John was fascinated by Joseph Beuys, and one of the unconventional aspects of this novel was that it contained images from some of this artist’s performance pieces. The stand-in for Beuys in the novel was a character named Jupp, someone John used to explore in a fictional way Beuys’ own Nazi youth.
Beuys had been a Luftwaffe pilot during the Second World War, and later biographies accused him of having been not only a soldier, but a true Nazi. John both admired Beuys and was deeply troubled by this past. John held his dismay and esteem for Beuys in some kind of tension in his mind.
The fictional Jupp was an object of obsession for the narrator of this novel, a murderous, racist southerner holed up in the crumbling Occidental Hotel, a place that is a shell of the American postwar optimism during which it was built. Modernity was a lifelong obsession for John, primarily through its expression in architecture. Some form of modernity was going to free John from his biography of gothic southern history, but it never managed to do so. John wrestled with these two elements for his entire life, dealing with these themes and many others in some of his nonfiction books such as Power in the Blood and Arrivals.
I cautioned John that many Canadian readers would hate this book because it provided no exit. We see various depictions of hell with little solace or redemption. I warned him that he would be confused with the narrator of this book, and he told me the narrator was the man he would have become had he stayed in the south. John said he had no intention of shocking Canadians. He wanted to reprimand Americans, especially after the horror of the 2015 Charleston Church massacre, in which a white supremacist shot and killed nine black parishioners in a church and wounded three others.
For three years we talked about this novel. I suggested that John was dealing in arcana because hardly anyone outside the art world knows who Joseph Beuys was. I accused him of delivering a bleak vision, and he agreed that he was working in the realm of dark romanticism, but would not give up. I was fascinated by this work, which felt decidedly European to me, like nothing else I was seeing in Canada.

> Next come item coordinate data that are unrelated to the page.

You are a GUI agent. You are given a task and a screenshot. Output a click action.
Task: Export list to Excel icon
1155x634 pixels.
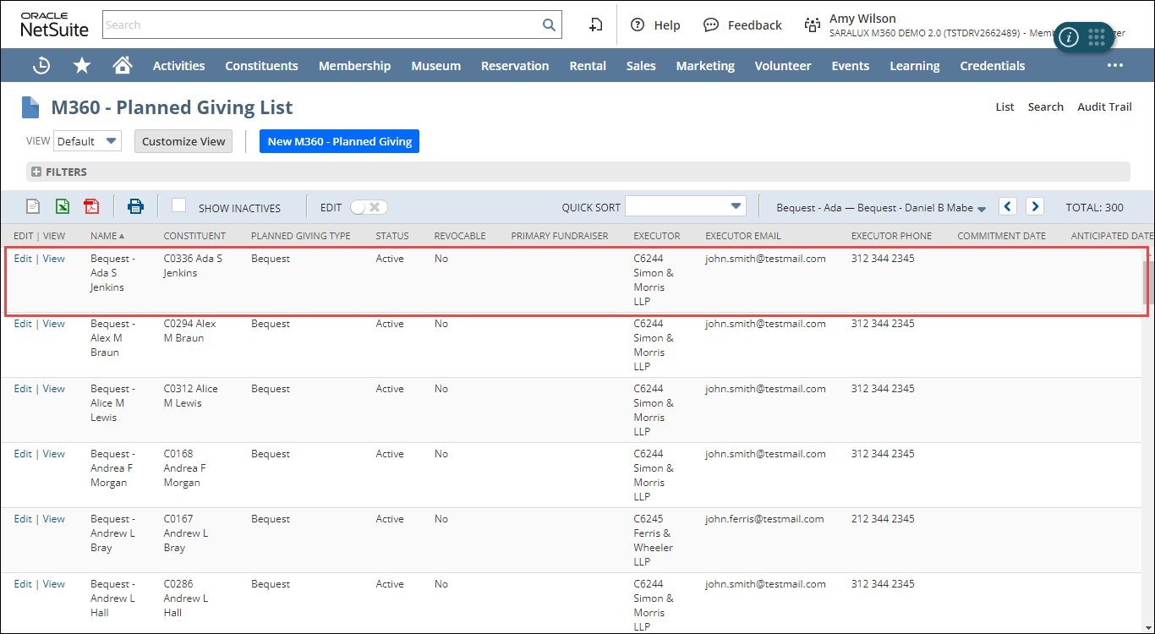click(63, 207)
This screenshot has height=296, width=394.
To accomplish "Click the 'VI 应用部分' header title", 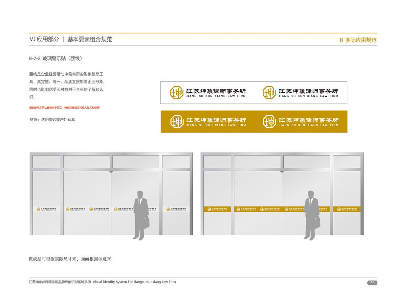I will pos(44,39).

On September 2, 2016, John sent me the final draft of his novel. It was highly polished, as all of John’s work tended to be, but I don’t think it was perfect. I suggested he make a few changes to speed up the action in the first part of the novel, and he seemed to agree with my ideas. We made arrangements to meet again at the Dip on September 21 to discuss my notes. On September 16, he died of a massive heart attack after walking up a hill in High Park with his long-time friend, the literary critic, Phil Marchand.
A manuscript by a deceased writer is a hard sell, but Guernica Editions agreed with me that this novel is an important addition to Canadian letters for at least two reasons. First, it is an unblinking look into a heart of darkness of a kind we almost never see in this country. It is frightening and necessary. And second, it is the final document of a razor-sharp mind that helped form Canadian culture over several decades.